Deloitte has some YouTube videos up about Tech Trends in 2014 — here is their video on Cognitive Analytics:

But why AI?

AI is a dynamic, disruptive technology that is quickly maturing in development through myriad applications and is becoming commercially viable with high-potential adoption rates. AI is coming of age. In other words, for companies, investors, and lead users waiting for the right timing, the time was yesterday!

Gartner argues that the current trends in applications of AI are not only bounded to machines replacing humans, but also augmenting humans with technology, as well as humans and machines working alongside each other:

The first thing is to acknowledge that artificial intelligence and smart machines – including robots – are going to represent a juggernaut trend for the next decade. Re-evaluate tasks that you thought only humans could do – can you redesign how processes are performed and decisions are made within your enterprise based on new smart technologies? You’ll need to reassess this every year or two as the capabilities improve.

Look in particular at how to balance tasks between humans, software and robots to take best advantage of the abilities of each. There are still many challenging endeavors – including chess – where the best solution is a human working together with a computer.

Hire an ethicist or two, as ethical tradeoffs are going to be one of the few areas that remain firmly in the domain of humans. Computers may be able to answer a question faster and more accurately than any person, but it’s going to be the humans who decide what is the right question to ask.

hype-cycle-prSource: Gartner August 2013

For more information on Gartner’s 2013 Hype Cycle, please click here.

Can you talk more about current business trends for AI?

The Washington Post reported last week that VC deals are happening, Google acquired the AI company DeepMind, and Facebook opened up a new AI lab (and also recruited one of the top minds in AI, Yann LuCun of NYU).

______

▶ [EXERCISE]
Name every company or organization mentioned in the AI trends excerpt. You won't need the listing that follows the AI trends excerpt.

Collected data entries

______

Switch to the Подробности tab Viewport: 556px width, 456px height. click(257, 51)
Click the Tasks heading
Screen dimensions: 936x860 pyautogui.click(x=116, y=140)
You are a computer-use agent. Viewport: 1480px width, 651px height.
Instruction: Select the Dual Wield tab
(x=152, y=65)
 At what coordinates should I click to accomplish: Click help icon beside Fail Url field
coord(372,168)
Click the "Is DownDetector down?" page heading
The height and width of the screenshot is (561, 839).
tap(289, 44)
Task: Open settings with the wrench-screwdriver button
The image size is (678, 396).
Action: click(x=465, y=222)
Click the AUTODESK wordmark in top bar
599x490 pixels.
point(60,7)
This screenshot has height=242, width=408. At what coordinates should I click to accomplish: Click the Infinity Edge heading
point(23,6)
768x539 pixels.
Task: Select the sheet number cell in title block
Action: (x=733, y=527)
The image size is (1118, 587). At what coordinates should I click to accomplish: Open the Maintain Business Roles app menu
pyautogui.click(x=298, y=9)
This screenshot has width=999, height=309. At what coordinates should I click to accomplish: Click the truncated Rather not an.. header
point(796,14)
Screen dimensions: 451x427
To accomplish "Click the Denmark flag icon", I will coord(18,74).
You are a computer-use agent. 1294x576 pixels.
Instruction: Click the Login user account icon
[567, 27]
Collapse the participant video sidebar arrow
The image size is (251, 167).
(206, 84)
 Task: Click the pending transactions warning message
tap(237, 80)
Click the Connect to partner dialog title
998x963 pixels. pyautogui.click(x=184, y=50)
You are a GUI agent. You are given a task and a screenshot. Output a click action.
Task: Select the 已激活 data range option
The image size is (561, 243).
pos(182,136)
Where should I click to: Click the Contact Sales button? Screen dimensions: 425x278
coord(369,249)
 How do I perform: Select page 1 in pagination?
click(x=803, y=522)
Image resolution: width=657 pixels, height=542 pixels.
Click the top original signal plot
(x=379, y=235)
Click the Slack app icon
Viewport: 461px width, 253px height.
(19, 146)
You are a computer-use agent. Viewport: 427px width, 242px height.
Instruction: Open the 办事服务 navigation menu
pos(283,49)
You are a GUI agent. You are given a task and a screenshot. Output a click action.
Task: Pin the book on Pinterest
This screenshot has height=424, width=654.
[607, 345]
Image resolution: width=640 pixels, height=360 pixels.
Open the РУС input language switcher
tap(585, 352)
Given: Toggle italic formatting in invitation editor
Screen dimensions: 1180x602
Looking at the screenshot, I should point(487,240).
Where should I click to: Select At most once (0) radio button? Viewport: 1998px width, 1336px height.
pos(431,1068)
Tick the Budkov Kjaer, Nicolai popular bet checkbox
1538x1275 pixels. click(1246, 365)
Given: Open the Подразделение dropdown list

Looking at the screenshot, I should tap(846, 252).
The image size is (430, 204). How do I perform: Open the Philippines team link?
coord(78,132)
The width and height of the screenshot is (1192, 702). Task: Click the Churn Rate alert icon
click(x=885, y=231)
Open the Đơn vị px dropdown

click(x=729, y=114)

______

▶ [RESULT FOR THIS EXERCISE]
Deloitte, YouTube, Gartner, The Washington Post, Google, DeepMind, Facebook, NYU